I checked the Log-Files (already disabled ssh to the internet):

Before:
# cat /var/log/messages.1|grep ssh|more
Nov 21 18:34:04 MyServer kernel: ssh[22715]: segfault at 0000000000000000 rip 0000000008048e33 rsp 00000000ffc07d40 error 4
Nov 21 18:34:04 MyServer kernel: ssh[22717]: segfault at 0000000000000000 rip 0000000008048e33 rsp 00000000ffc07d40 error 4
Nov 21 18:34:04 MyServer kernel: ssh[22743]: segfault at 0000000000000000 rip 0000000008048e33 rsp 00000000ffc07d40 error 4
Nov 21 18:34:04 MyServer kernel: ssh[22830]: segfault at 0000000000000000 rip 0000000008048e33 rsp 00000000ffc07d40 error 4
... and so on till 27.11. (then i disabled ssh in the firewall)

# Source information:
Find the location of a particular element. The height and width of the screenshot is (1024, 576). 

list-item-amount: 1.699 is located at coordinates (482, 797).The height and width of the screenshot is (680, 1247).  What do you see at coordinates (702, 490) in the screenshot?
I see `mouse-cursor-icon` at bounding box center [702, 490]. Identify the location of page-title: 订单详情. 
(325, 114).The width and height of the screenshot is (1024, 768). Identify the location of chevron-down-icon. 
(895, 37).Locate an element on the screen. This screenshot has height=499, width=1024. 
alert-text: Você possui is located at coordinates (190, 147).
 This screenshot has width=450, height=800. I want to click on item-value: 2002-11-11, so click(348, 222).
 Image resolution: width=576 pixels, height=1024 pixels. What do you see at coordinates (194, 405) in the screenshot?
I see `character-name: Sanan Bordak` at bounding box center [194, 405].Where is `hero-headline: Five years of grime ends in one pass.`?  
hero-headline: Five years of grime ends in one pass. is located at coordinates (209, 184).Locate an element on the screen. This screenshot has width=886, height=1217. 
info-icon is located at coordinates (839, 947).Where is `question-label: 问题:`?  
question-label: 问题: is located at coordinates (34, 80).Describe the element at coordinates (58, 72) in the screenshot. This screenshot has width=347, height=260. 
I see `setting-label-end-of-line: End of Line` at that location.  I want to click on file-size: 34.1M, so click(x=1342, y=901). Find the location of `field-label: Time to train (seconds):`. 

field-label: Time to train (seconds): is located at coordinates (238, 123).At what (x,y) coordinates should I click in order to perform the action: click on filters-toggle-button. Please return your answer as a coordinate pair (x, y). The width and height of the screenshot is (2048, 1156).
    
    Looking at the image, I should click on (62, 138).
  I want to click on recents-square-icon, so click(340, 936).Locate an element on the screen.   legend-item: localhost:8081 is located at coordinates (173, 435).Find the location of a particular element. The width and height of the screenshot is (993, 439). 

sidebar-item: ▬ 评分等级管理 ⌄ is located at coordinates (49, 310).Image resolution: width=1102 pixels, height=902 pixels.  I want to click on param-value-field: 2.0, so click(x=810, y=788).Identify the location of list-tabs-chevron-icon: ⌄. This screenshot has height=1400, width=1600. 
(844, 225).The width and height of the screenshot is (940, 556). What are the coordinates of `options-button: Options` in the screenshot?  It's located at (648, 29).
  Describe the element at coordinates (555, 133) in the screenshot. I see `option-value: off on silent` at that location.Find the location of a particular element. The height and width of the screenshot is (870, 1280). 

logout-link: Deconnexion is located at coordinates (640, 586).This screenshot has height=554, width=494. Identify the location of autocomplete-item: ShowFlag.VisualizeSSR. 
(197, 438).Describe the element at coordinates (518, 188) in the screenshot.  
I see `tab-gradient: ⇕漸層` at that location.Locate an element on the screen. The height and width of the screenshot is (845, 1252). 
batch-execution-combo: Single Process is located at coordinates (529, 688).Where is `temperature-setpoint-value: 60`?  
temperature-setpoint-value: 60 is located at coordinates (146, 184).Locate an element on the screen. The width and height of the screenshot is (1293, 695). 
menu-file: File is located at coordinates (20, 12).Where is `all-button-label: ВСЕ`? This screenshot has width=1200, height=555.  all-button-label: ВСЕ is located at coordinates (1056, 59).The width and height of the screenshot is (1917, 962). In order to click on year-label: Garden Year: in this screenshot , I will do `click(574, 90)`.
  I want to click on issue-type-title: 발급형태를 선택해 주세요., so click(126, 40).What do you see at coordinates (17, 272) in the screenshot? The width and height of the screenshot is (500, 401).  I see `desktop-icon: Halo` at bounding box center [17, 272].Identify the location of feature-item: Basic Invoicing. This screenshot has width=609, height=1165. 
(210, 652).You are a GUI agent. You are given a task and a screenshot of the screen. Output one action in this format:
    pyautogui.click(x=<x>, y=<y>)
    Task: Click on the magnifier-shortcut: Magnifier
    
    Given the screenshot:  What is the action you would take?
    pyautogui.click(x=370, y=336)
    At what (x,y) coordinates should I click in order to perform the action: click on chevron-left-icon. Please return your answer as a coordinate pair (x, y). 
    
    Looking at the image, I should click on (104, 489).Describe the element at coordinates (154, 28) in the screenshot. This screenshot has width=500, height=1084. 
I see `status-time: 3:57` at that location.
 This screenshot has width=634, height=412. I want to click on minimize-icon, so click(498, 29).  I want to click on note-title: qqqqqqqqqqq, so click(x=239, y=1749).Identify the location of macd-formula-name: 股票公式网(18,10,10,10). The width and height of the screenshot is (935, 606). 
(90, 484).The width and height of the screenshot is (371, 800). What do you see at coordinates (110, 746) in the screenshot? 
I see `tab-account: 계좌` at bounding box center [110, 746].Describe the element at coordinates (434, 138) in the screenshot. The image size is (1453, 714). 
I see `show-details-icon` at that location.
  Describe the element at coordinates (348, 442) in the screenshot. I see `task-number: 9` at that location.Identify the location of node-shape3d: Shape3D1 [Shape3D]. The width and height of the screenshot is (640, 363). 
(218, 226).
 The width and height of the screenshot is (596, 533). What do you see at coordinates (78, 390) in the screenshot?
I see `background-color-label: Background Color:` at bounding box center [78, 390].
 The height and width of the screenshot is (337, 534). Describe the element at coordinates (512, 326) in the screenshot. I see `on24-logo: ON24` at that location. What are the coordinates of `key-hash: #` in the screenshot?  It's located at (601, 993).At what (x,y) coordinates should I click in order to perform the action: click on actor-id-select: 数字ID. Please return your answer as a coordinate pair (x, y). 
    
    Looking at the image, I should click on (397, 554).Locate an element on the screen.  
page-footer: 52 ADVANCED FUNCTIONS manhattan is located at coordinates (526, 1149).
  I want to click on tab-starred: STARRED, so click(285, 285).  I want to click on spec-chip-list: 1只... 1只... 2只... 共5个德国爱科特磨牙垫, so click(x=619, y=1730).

# What the exercise asks:
Return the passage of the ssh log text from "I checked the" up to and including "in the firewall)", copied exactly.

# Exercise solution:
I checked the Log-Files (already disabled ssh to the internet):

Before:
# cat /var/log/messages.1|grep ssh|more
Nov 21 18:34:04 MyServer kernel: ssh[22715]: segfault at 0000000000000000 rip 0000000008048e33 rsp 00000000ffc07d40 error 4
Nov 21 18:34:04 MyServer kernel: ssh[22717]: segfault at 0000000000000000 rip 0000000008048e33 rsp 00000000ffc07d40 error 4
Nov 21 18:34:04 MyServer kernel: ssh[22743]: segfault at 0000000000000000 rip 0000000008048e33 rsp 00000000ffc07d40 error 4
Nov 21 18:34:04 MyServer kernel: ssh[22830]: segfault at 0000000000000000 rip 0000000008048e33 rsp 00000000ffc07d40 error 4
... and so on till 27.11. (then i disabled ssh in the firewall)